Post-war in Paris

One of the books that's been sitting on my To Be Read shelf (yes, let's be honest I do actually mean shelves) for far too long is Antony Beevor and Artemis Cooper's Paris after the liberation : 1944 - 1949. I loved Antony Beevor's wartime histories Stalingrad and Berlin : the downfall. Beevor is a great history writer, managing to pack in detail with impeccable research, but he also writes in an almost novelistically readable form.

Photographed by Robert Doisneau in the mid-'40s
Paris after the liberation is written in conjunction with his wife, Artemis Cooper, and you really couldn't have asked for a better co-writer on this project. The daughter of the writer, John Julius Norwich, her grandfather was likeable aristocrat, Duff Cooper, who was the first post-war British Ambassador to Paris, and a staunch supporter of Winston Churchill in the run-up to the war. Her grandmother was society beauty Diana Cooper. The Coopers were a devoted if complicated couple, not least because of his string of affairs. The Coopers knew anyone who was anyone, and Beevor and Cooper drew heavily on Duff Cooper's letters and diaries of the period when writing Paris after the liberation. 

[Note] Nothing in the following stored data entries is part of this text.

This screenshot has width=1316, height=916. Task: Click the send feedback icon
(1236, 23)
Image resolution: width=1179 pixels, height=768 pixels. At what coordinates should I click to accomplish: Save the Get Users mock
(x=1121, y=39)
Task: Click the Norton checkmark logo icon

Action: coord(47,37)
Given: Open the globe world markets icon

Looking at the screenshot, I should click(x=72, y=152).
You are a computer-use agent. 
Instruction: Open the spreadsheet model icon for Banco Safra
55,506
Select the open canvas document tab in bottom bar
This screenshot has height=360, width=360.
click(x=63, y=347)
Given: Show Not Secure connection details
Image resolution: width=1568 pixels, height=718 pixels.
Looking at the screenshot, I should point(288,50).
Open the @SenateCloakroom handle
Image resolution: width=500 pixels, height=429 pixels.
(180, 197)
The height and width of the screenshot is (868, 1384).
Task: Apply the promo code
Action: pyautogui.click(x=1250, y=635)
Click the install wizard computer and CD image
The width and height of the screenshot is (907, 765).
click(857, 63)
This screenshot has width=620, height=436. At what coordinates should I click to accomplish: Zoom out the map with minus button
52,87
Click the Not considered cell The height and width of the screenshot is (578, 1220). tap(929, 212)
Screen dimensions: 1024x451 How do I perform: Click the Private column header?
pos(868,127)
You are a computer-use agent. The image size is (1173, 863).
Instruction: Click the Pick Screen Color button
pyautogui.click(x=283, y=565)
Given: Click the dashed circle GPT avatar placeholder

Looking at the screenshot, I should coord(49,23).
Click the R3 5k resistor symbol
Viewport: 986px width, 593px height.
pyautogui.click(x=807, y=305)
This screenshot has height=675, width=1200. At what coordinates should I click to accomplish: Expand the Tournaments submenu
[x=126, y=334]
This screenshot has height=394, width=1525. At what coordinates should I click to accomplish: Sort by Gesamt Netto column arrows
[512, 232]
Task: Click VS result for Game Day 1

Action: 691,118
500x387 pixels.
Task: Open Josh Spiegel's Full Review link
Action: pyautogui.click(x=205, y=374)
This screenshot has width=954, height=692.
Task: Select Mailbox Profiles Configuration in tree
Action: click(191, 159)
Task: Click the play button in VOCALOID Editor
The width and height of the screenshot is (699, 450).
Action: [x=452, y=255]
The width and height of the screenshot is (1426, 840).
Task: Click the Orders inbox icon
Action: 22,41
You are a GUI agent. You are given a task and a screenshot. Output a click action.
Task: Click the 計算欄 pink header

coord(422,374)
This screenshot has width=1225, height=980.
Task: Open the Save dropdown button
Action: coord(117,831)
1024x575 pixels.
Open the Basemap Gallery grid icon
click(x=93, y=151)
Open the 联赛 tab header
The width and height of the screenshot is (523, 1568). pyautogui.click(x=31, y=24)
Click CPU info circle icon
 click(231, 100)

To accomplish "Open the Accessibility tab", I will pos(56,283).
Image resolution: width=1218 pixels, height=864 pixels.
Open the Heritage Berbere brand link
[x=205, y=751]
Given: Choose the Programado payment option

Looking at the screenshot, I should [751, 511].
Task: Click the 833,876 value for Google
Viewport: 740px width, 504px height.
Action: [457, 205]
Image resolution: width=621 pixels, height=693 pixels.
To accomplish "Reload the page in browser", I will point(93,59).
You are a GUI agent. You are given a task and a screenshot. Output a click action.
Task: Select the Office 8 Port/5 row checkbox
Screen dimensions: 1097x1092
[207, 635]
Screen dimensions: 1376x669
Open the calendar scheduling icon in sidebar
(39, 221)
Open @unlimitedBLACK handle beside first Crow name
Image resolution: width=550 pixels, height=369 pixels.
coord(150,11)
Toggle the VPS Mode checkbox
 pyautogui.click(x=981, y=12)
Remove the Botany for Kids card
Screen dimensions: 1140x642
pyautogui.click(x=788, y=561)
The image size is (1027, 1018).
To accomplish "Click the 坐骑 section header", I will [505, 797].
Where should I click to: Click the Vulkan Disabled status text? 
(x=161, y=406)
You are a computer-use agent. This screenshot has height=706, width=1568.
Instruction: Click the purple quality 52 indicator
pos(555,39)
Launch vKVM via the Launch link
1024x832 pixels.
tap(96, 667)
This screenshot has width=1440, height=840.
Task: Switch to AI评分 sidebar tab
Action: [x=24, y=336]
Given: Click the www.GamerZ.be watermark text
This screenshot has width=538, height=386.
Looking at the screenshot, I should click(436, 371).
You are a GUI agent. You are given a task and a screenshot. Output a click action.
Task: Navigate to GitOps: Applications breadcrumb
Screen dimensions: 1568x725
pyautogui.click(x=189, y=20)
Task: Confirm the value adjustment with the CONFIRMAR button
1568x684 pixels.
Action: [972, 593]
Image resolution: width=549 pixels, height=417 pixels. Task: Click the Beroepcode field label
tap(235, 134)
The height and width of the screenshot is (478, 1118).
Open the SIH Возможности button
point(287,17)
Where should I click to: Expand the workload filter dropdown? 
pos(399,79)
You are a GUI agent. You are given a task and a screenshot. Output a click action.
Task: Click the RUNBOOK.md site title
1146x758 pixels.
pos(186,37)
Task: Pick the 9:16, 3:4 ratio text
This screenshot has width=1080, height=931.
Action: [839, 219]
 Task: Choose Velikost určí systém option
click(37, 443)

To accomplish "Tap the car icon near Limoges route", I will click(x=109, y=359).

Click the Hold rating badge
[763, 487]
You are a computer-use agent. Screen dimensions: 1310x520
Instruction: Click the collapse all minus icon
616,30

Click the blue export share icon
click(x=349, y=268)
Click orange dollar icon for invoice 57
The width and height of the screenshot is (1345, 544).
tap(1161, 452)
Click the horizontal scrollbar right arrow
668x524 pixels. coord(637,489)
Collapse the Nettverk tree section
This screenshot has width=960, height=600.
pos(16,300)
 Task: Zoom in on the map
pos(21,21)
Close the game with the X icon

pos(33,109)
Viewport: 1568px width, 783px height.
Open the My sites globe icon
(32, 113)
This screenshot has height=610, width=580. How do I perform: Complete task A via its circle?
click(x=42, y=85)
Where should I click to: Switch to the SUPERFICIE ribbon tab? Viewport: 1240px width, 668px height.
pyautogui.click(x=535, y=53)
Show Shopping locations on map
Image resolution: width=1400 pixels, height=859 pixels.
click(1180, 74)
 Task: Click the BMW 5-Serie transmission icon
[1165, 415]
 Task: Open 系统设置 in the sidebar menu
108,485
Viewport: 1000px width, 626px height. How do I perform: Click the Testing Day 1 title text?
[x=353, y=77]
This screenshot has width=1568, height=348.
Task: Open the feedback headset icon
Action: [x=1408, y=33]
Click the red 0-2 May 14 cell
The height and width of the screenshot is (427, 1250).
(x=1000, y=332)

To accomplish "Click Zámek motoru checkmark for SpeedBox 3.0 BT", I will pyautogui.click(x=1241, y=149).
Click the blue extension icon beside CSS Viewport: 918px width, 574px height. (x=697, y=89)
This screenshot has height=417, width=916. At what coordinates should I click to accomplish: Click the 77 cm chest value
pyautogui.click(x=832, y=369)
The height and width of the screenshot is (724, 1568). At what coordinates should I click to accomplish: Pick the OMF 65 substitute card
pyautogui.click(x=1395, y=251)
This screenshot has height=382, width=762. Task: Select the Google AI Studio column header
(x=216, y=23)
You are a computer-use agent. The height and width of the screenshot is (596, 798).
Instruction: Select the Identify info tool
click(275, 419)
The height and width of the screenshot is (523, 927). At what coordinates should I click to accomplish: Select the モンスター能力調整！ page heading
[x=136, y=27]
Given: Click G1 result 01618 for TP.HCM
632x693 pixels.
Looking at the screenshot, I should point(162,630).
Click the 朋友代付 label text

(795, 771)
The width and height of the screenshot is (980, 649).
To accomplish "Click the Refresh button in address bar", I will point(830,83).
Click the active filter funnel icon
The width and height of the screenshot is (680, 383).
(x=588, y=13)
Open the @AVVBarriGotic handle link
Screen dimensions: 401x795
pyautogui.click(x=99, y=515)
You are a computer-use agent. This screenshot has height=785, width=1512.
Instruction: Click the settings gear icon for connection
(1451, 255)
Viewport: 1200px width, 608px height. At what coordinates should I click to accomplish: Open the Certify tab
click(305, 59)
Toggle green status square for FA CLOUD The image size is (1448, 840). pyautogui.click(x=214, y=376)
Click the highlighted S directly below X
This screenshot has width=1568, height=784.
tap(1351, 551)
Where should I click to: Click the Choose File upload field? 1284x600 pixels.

A good third of the book is actually set pre-liberation with accounts of the rise of De Gaulle (who once knocked my father over at St. Athan RAF base during the war!), the divisions that arose between Vichy and occupied France, and the growing suspicion of Communists both within the Resistance and then the French government as hot war turned to Cold.

At times this is not an altogether easy read. France immediately post-war seems more cultured than civilised, with some brutal acts of revenge, and some outrageous behaviour (there was quite a rush to claim a part in the resistance from those whose wartime activities were nothing to boast about). The book also makes it clear that long after the war was finished there was uneasiness within France that those who had been truly responsible often went unpunished, while recrimination was heaped on useful scapegoats. Beevor and Cooper's account of France's post-war equivalent of the Nuremberg trials makes for uneasy reading.

There is much to enjoy in this book though. The sheer joy of the resurgence of French culture after a long winter comes bubbling through. Whether it's the shockingness (one wonders now what was so shocking!) of Dior's New Look, the emergence of a new breed of chanteuses with Juliette Greco appearing on the scene, new drama, and the re-opening of Shakespeare & Company.

George Orwell bumps into Ernest Hemingway on a boulevard, Camus argues with Sartre, Nancy Mitford confides in Evelyn Waugh about a turbulent love affair, and the actors of the Comedie Francaise liberate the theatre mainly using stage props. Despite the coldness of the Cold War and dark times looming ahead, Beevor and Cooper's book pulses with the sheer joy of life. This is a surprisingly enchanting read; often cold and dark but also a celebration of all that is good in life.